Ombre fresche oscurarono città morte, cadendo, formicai elettrici, dove l'amore fu assassinato. Crocifissioni quotidiane, su croci di acciaio inossidabile, Nei giardini delle suddivisioni dei fortini, cadendo. I poeti, come canne libere, vagano su paesaggi fetidi, Fenice barbuta, bruciandosi, cadendo. Una follia salvifica, proiettata da alberi spogli, cadendo, Ammortizza i canti, filtrati attraverso rovine fumanti, Dalle narici di dei morti insepolti. Ombre fredde, cadono sulle palpebre tirate, cadono, tagliano il confine del tempo, cadono, senza fine.”


Trasferitosi con la famiglia a New York, ritrova il suo ambiente di poeti, del jazz, e conosce quelli dell’Umbra Workshop e Ishmael Reed, l’ambiente più innovativo della fresca e radicale cultura afroamericana. Ma repressione e razzismo non cambiano. Sembra che i poliziotti da una costa all’altra si siano passati la parola. Viene arrestato persino per aver camminato sull’erba di un parco, viene rinchiuso in un ospedale psichiatrico e curato con dosi di elettroshock. Ma Kaufman è uno che non si arrende.“Quando morirò non rimarrò Morto”


Il suo rilascio, e il ritorno a San Francisco coincide con l’assassinio di Kennedy, uno dei più irrisolti misteri americani, coperto da depistaggi e nebbie di disinformazione.

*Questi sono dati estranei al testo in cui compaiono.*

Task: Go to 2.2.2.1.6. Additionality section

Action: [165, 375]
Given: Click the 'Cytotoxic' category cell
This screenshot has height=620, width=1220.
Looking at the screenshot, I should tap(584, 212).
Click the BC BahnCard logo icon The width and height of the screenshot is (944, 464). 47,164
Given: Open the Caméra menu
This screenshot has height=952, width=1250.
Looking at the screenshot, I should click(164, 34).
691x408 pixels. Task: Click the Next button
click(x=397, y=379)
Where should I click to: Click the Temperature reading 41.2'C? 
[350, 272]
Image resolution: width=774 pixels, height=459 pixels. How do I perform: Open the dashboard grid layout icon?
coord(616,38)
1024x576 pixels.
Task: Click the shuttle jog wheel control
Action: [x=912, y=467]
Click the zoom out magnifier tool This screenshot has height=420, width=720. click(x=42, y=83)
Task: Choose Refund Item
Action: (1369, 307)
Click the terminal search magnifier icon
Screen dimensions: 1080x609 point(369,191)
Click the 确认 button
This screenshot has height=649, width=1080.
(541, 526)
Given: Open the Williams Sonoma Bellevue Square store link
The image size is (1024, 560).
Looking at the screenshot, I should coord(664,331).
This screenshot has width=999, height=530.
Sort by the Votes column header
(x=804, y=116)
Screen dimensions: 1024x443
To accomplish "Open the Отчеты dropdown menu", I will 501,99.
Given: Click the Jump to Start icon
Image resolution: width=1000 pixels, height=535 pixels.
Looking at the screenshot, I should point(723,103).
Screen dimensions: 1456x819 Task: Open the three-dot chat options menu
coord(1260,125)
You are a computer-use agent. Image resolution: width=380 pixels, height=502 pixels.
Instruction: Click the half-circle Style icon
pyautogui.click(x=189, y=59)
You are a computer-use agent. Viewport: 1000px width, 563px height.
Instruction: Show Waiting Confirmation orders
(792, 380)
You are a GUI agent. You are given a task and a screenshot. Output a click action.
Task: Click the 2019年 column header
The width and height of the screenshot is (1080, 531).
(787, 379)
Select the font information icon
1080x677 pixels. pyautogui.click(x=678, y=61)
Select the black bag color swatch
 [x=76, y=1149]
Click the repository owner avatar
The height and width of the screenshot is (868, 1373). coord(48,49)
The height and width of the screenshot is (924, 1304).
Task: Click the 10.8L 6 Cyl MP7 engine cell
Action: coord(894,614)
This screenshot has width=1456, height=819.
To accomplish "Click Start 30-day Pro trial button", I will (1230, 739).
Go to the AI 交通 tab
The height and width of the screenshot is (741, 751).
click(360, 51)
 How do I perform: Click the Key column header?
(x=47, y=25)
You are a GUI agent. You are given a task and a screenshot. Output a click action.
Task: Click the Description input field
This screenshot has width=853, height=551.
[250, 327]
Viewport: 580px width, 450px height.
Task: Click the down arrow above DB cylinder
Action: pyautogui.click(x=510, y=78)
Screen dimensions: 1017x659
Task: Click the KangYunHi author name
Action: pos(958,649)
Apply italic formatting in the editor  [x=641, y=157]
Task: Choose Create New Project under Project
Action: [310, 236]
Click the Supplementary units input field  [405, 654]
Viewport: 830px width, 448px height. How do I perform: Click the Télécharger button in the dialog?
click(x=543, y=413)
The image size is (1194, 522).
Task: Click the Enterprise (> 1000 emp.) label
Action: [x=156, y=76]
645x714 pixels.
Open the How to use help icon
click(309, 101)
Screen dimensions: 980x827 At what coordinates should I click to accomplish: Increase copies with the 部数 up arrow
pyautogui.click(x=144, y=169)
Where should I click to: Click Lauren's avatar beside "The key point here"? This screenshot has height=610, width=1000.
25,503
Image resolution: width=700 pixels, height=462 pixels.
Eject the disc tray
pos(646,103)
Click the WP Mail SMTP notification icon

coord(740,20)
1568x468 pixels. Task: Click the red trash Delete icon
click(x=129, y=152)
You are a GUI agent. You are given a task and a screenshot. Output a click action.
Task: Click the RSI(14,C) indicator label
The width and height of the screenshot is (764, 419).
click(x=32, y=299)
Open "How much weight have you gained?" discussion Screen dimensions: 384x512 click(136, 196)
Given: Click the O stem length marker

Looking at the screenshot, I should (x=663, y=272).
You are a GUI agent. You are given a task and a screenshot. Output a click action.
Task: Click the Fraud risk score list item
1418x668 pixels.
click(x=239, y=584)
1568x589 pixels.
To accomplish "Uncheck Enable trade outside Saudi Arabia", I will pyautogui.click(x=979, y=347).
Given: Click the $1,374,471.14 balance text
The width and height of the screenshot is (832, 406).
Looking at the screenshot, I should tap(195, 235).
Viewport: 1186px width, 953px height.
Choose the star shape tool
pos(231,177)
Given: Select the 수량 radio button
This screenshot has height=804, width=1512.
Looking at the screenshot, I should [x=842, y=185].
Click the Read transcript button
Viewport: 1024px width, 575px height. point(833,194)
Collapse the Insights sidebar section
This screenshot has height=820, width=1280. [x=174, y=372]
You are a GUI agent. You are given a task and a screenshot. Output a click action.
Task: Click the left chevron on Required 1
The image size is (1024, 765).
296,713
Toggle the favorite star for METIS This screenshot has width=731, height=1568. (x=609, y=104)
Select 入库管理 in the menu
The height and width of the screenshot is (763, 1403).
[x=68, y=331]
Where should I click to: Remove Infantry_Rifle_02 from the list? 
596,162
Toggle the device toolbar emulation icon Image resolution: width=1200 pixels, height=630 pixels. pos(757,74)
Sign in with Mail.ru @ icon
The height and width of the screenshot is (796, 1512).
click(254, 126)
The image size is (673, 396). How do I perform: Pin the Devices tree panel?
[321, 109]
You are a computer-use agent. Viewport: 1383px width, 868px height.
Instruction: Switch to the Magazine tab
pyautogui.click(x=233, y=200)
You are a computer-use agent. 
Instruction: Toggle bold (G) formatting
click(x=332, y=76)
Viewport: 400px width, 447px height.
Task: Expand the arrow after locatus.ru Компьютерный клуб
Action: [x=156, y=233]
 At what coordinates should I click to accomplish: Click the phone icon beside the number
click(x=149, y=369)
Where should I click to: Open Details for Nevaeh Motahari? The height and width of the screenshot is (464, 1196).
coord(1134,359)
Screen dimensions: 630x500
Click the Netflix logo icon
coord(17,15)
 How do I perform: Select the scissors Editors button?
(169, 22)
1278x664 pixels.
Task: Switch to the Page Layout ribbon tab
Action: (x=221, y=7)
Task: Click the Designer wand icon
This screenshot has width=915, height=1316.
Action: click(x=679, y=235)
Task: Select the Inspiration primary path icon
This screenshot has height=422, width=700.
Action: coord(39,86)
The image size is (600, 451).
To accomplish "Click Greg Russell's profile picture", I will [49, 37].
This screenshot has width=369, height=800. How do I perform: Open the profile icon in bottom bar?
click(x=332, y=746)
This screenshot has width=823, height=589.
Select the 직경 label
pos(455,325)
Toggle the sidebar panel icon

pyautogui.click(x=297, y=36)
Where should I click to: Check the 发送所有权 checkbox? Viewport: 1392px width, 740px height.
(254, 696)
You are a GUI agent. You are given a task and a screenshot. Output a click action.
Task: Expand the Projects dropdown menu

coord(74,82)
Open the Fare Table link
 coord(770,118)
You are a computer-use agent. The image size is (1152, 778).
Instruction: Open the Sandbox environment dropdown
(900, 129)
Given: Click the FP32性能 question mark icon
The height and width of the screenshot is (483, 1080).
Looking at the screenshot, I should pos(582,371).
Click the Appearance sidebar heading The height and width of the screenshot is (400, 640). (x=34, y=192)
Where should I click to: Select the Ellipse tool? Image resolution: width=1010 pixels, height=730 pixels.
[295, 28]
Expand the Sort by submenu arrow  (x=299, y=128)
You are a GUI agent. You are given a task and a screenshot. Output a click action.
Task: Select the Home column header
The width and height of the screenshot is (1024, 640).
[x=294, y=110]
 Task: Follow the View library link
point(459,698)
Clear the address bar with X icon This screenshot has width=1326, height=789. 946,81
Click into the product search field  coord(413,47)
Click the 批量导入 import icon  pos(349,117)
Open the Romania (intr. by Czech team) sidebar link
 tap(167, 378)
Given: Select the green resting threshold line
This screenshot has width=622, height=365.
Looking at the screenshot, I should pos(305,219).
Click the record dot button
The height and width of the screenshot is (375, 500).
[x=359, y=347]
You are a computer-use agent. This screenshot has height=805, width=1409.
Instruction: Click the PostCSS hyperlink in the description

Il poeta Bob Kaufman decide allora di rinunciare alla parola. Opta per il silenzio, abbandona la scrittura, non parla più né in pubblico né in privato e solo nel 1973 quando ormai è chiaro che la guerra in Vietnam sta per finire (e finire con la sconfitta americana), romperà il silenzio.


Il 10 luglio 1969, Bob Kaufman è rinchiuso nel carcere di San Bruno, un tempo, negli anni Trenta, considerato un modernissimo istituto penitenziario, un modello, qualunque cosa voglia dire. Non ha molta voglia di parlare con quei giovani del giornale underground Good Times.Bob Kaufman ci scrutò attraverso una lastra di vetro di 5x7 pollici, circondata da uno schermo a maglie opache. L'interno del carcere di San Bruno è considerevolmente più tetro di quanto suggerirebbero le ordinate file di fiori nella luminosa valletta esterna.” scrivono Ron Korr e Joe Lemming. Dopo la chiacchierata non troppo animata, priva di lamentele o prevedibili accuse ai poliziotti, Bob Kaufman ha una sola richiesta: “chiedere a Ferlinghetti di mandargli dei soldi per le sigarette”.


“No, non sono Leadbelly del blues, fuggito dalle prigioni della chitarra./No, non sono qualcosa che è qualcosa che non sono.”